ChrisRackauckas commented 2 years ago

I think this either makes sense in DynamicalSystems.jl or in its own package (which could live in SciML). I am a bit at a loss as to what other package it could fit into.

rmsrosa commented 2 years ago

Yeah, it actually makes it easier for development to start in its own package, and then we think about whether to include it in DynamicalSystems.jl or not

rmsrosa commented 2 years ago

I just to mention another and simpler way of doing it. Instead of augmenting, just solve the original system and integrate the descriptor over the solution.

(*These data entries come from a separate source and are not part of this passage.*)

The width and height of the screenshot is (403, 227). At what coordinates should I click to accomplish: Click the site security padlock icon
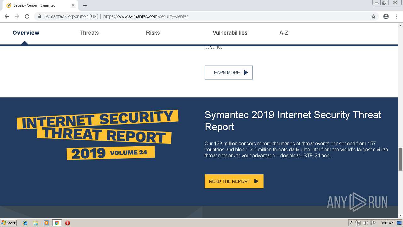point(40,16)
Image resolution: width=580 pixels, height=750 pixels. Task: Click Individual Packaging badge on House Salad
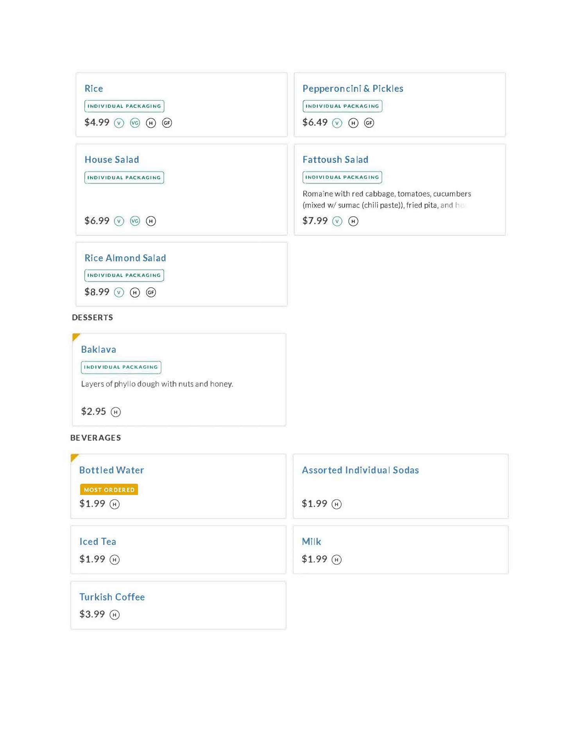[124, 178]
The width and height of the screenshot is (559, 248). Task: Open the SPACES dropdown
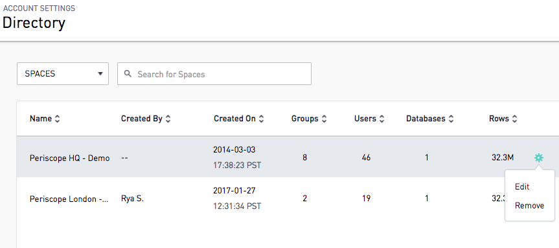tap(63, 73)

Datseris commented 2 years ago

Yeah this fits well in DynamicalSystems.jl, but I'd still make it its own module/package initially that you can host in JuliaDynamics if you want. I've invited you to the org already! Simpler ways to do things are definitely preferred in my mind!

rmsrosa commented 2 years ago

Thanks @ChrisRackauckas and @Datseris! Let's make it a JuliaDynamics/LagrangianDescriptors.jl, then!

PS: The simpler versions is tempting, but this is a demanding computation since we'll repeat solving the systems so many times. We will play with both versions and see if the more involved one has a clear performance advantage or not.

rmsrosa commented 2 years ago

I started the project at JuliaDynamics/LagrangianDescriptors.jl (it has a README at least! 😆 ), so I guess I will just close this issue.